Print this span of the material below exactly: the line with "Click the Kebanggan Cebong caption text", the line with "Tap return arrow", and every line between them, but nothing else.
*** Opening of Material shown ***
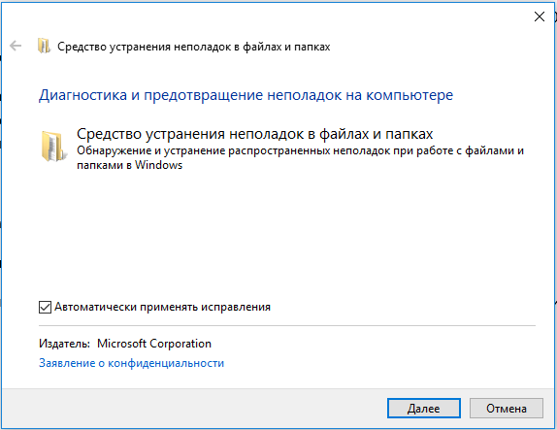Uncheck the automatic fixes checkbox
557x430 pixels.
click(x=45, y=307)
*** Close of Material shown ***
*** Opening of Material shown ***
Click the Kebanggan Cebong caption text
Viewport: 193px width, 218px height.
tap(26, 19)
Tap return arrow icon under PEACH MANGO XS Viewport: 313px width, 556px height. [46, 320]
*** Close of Material shown ***
> _Answer space_:
Click the Kebanggan Cebong caption text
Viewport: 193px width, 218px height.
tap(26, 19)
Tap return arrow icon under PEACH MANGO XS Viewport: 313px width, 556px height. [46, 320]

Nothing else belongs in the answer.